→ **Passage**:
| Project Page | Documentation | Datasets | English | 简体中文 |
Latest News 🔥
- [2025.08.28] 🎉 Released UltraRAG 2.0! UltraRAG 2.0 is fully upgraded: build high-performance RAG with just a few dozen lines of code, empowering researchers to focus on ideas and innovation!
Retrieval-Augmented Generation (RAG) systems are evolving from early-stage simple concatenations of “retrieval + generation” to complex knowledge systems integrating adaptive knowledge organization, multi-turn reasoning, and dynamic retrieval (typical examples include DeepResearch and Search-o1). However, this increase in complexity imposes high engineering costs on researchers when it comes to method reproduction and rapid iteration of new ideas.
To address this challenge, THUNLP, NEUIR, OpenBMB, and AI9stars jointly launched UltraRAG 2.0 (UR-2.0) — the first RAG framework based on the Model Context Protocol (MCP) architecture design. This design allows researchers to declare complex logic such as sequential, loop, and conditional branching simply by writing YAML files, enabling rapid implementation of multi-stage reasoning systems with minimal code.

→ **Data extracts**:
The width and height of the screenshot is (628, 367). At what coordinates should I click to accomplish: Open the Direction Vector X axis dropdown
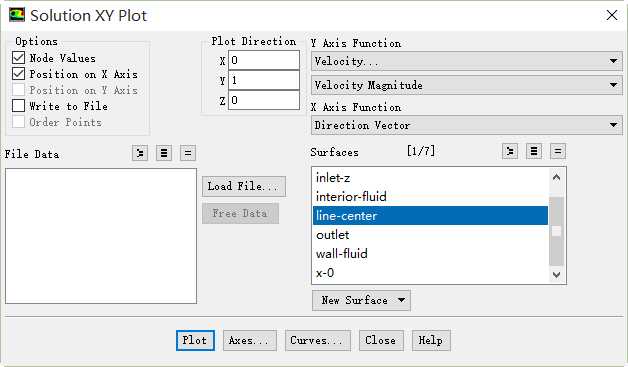(467, 125)
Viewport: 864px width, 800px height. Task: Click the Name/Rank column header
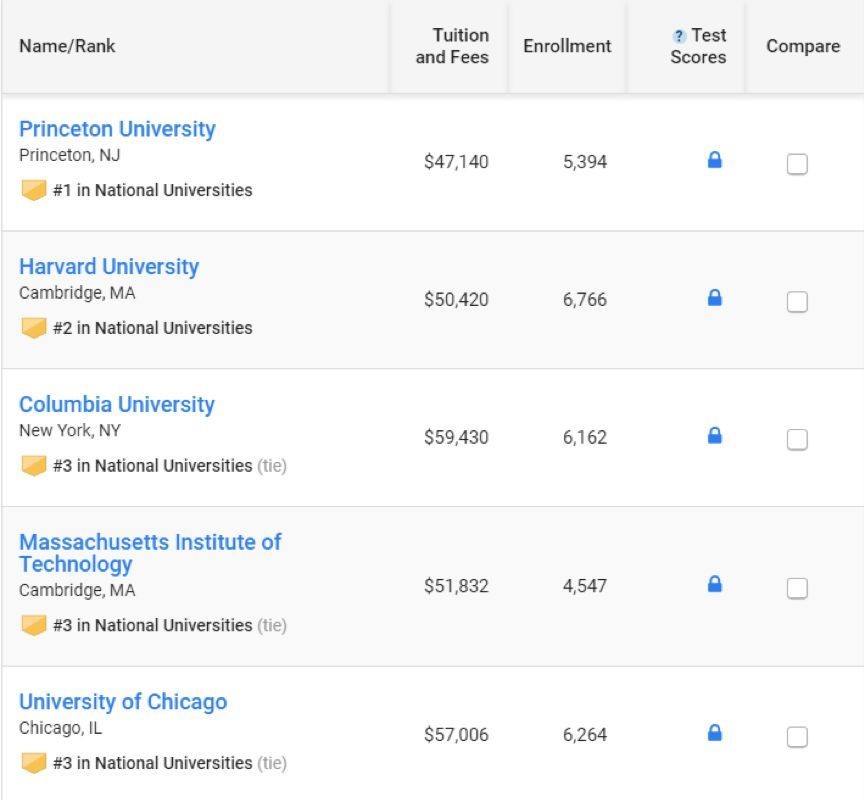click(x=67, y=46)
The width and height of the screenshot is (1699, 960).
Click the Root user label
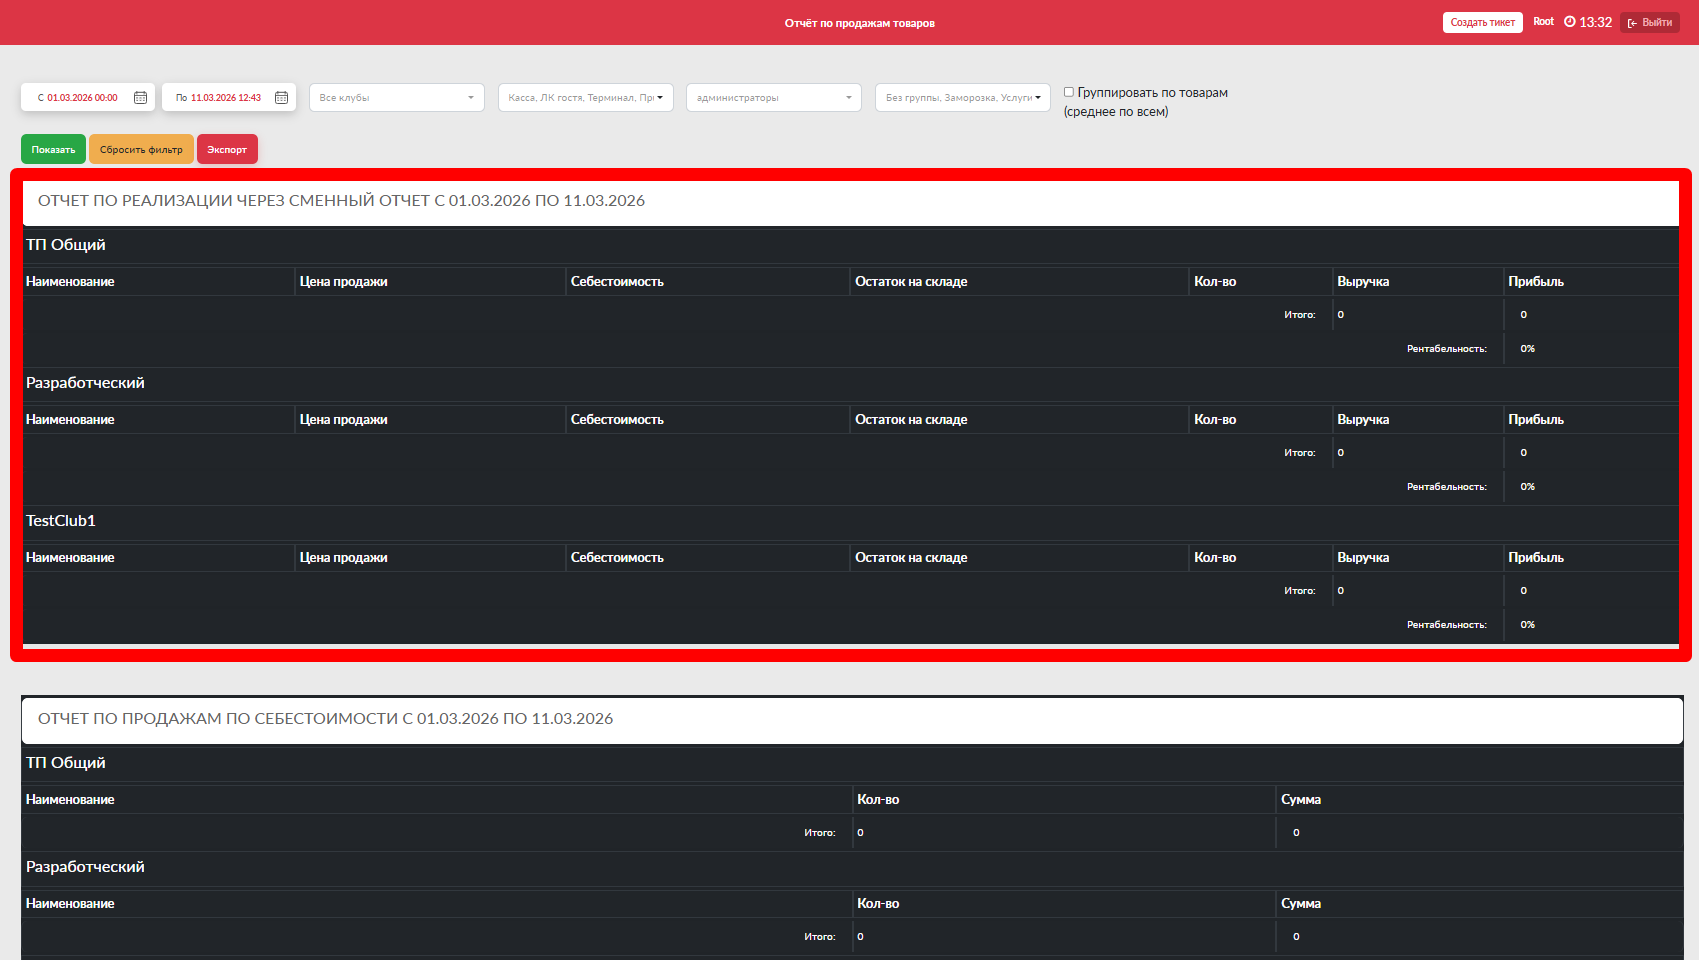tap(1543, 22)
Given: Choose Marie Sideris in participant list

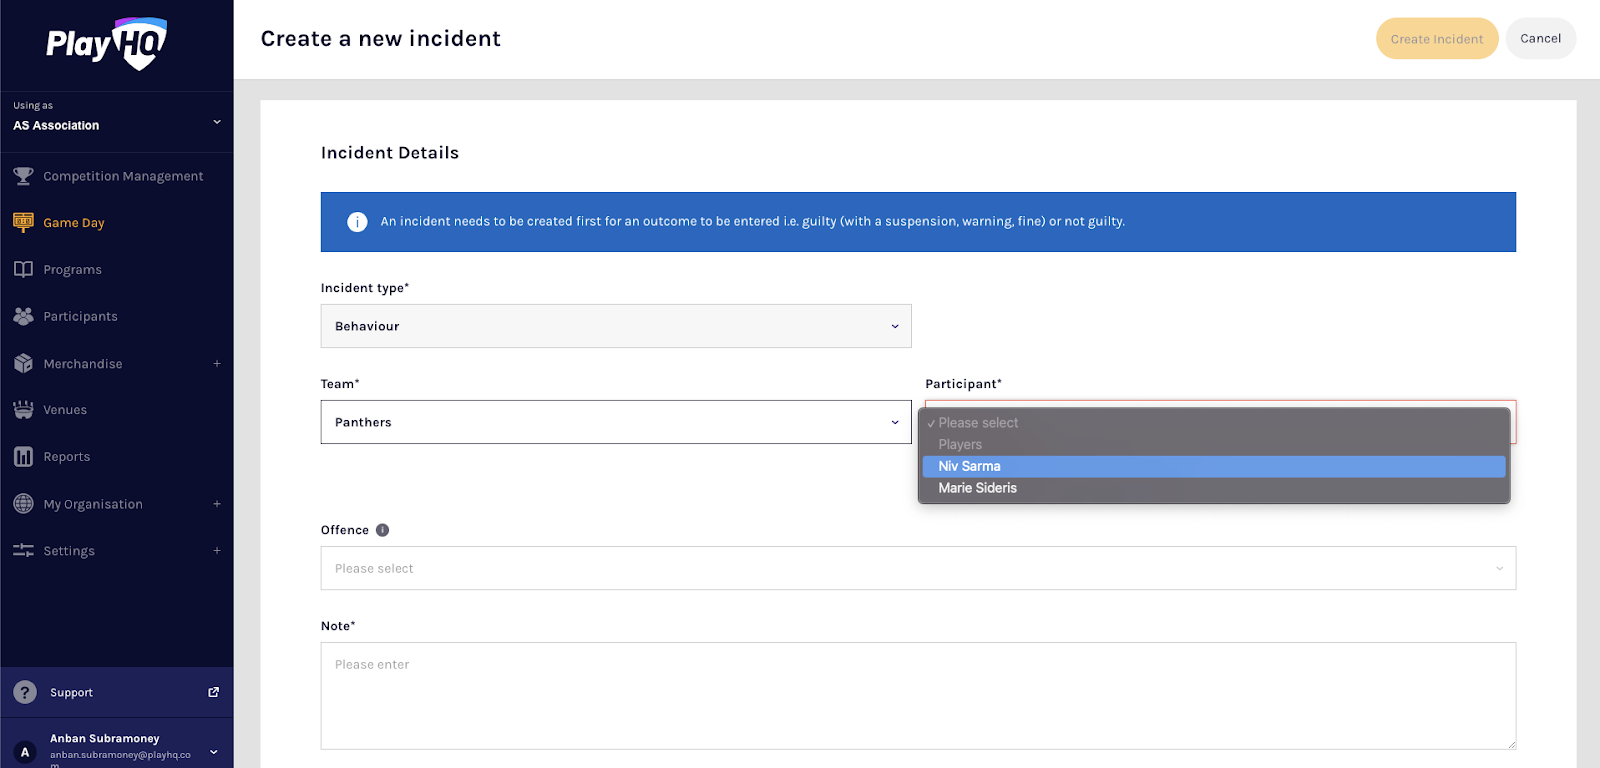Looking at the screenshot, I should pyautogui.click(x=977, y=488).
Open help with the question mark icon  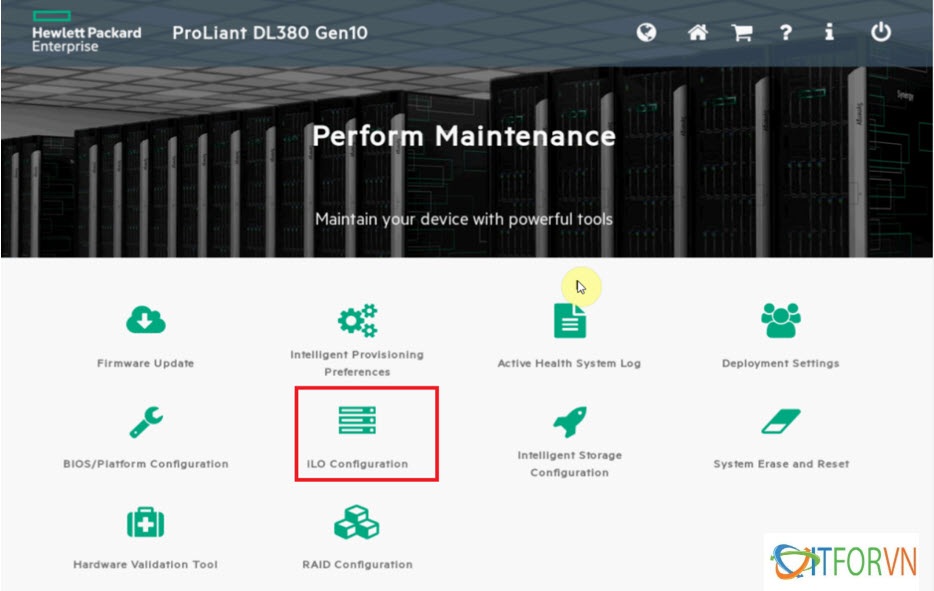point(786,32)
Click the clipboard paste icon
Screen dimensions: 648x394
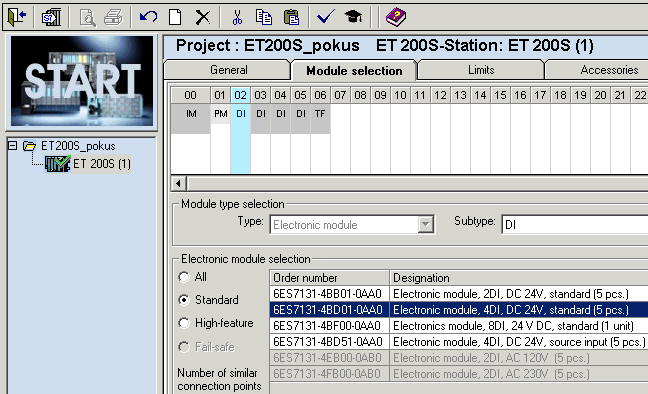(x=291, y=17)
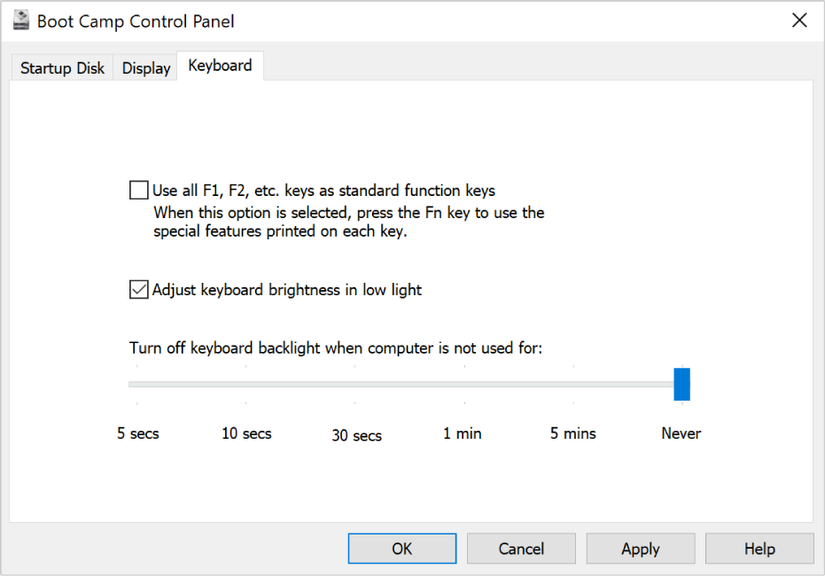Viewport: 825px width, 578px height.
Task: Click the Cancel button
Action: pos(520,548)
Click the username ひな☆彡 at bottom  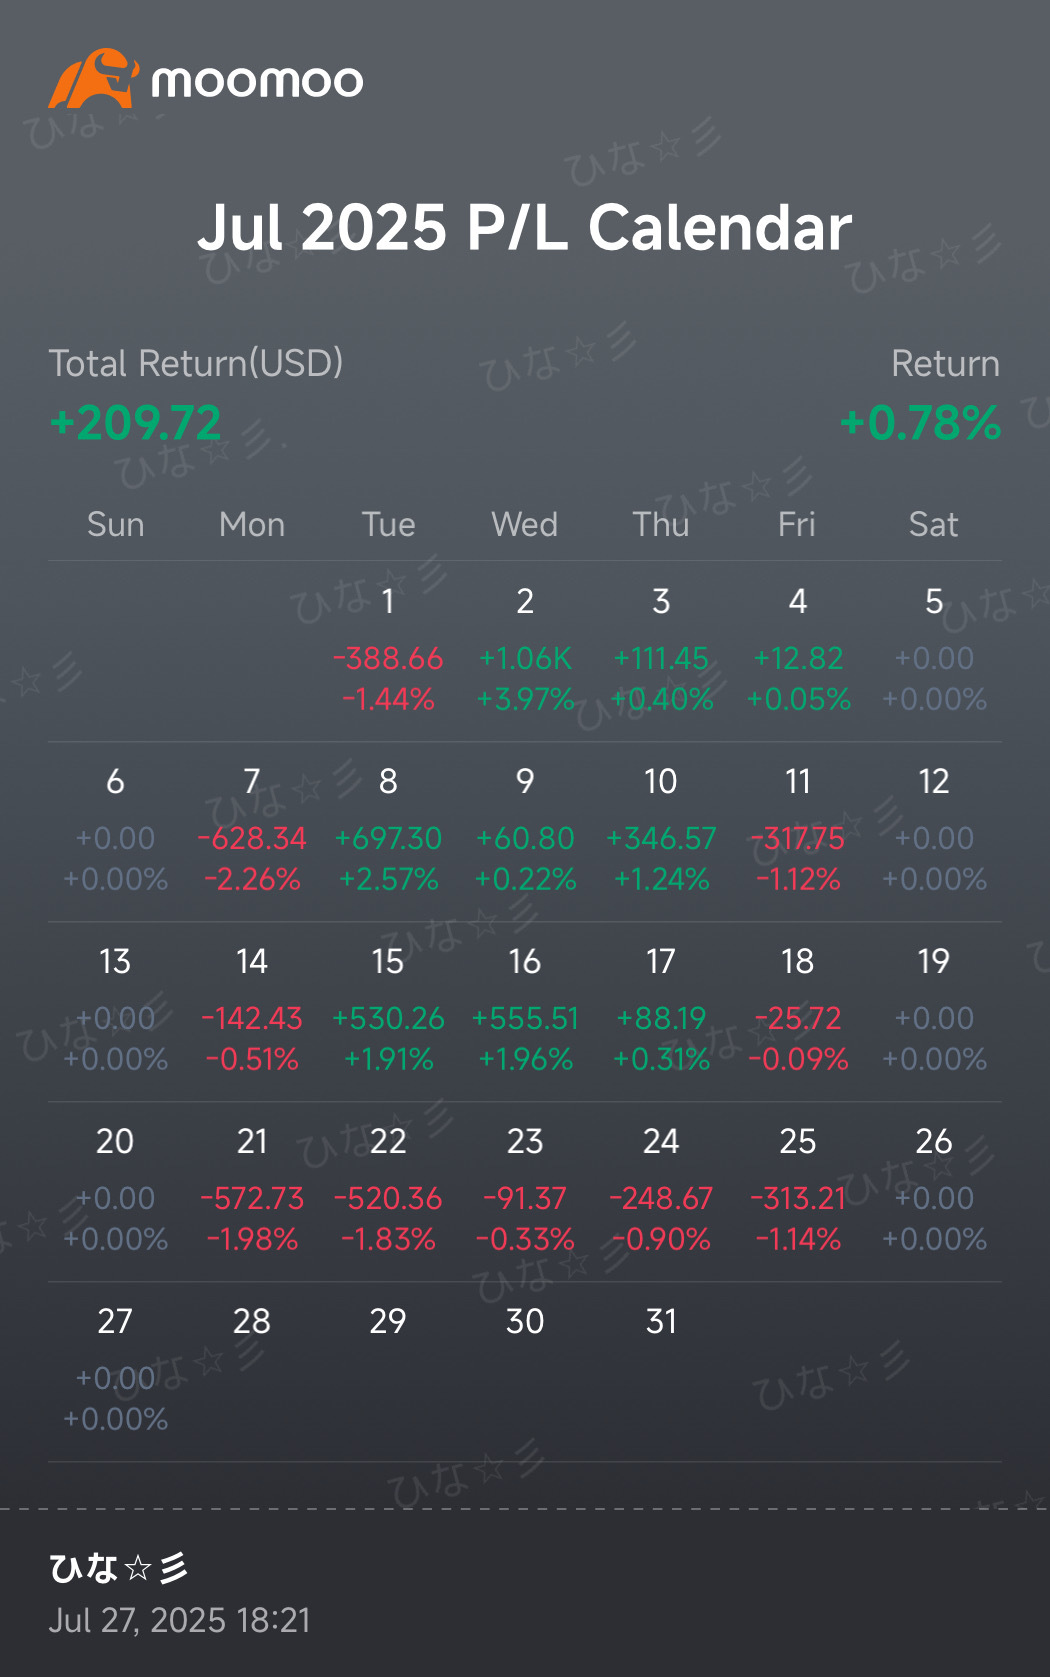pos(118,1567)
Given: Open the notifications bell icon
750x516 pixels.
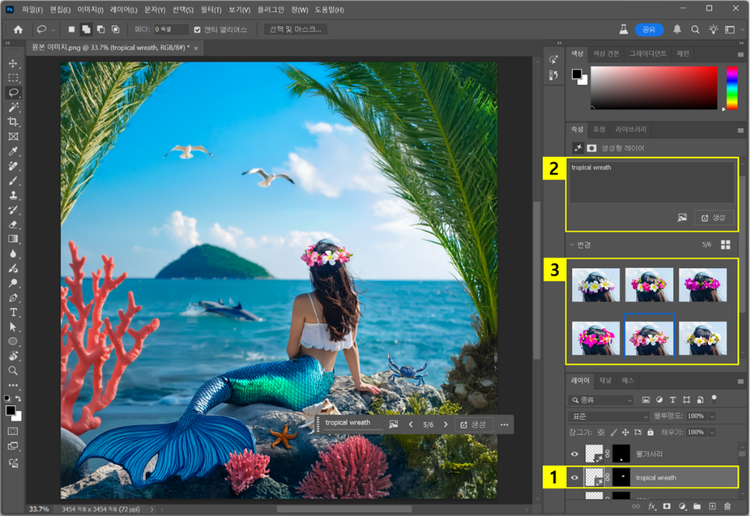Looking at the screenshot, I should coord(677,29).
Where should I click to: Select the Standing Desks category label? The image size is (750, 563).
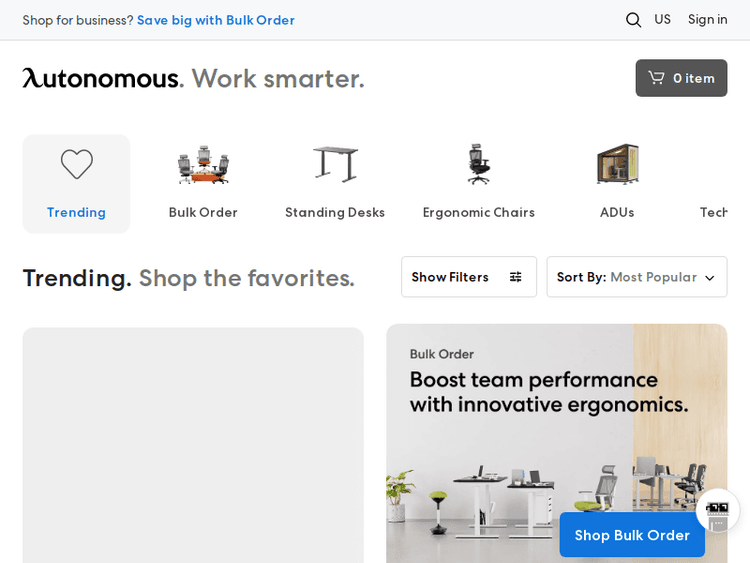(335, 212)

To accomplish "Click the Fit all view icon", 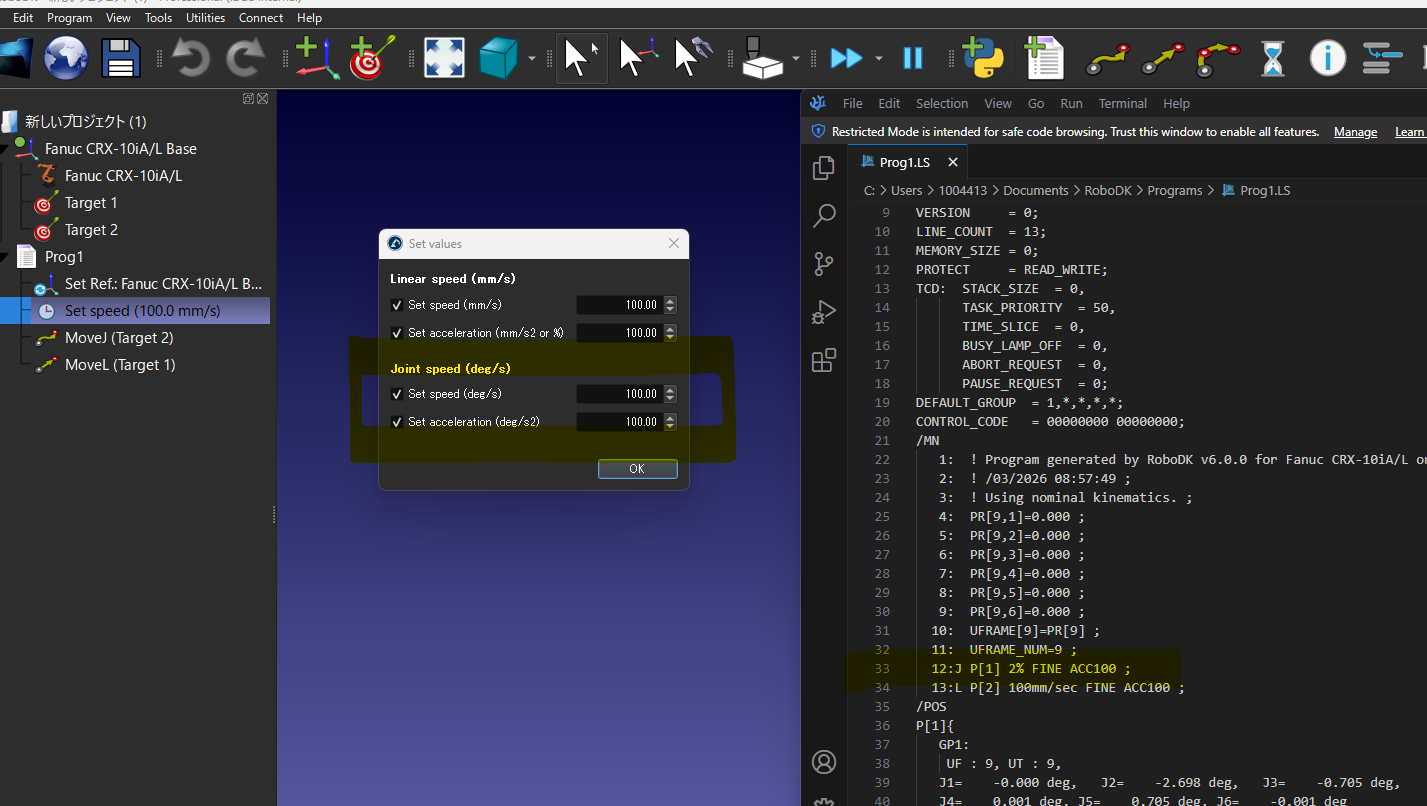I will point(444,58).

→ **Required work**:
Transcribe the stretch of the UltraRAG 2.0 page from "To address this" through "with minimal code.".

→ **Solution**:
To address this challenge, THUNLP, NEUIR, OpenBMB, and AI9stars jointly launched UltraRAG 2.0 (UR-2.0) — the first RAG framework based on the Model Context Protocol (MCP) architecture design. This design allows researchers to declare complex logic such as sequential, loop, and conditional branching simply by writing YAML files, enabling rapid implementation of multi-stage reasoning systems with minimal code.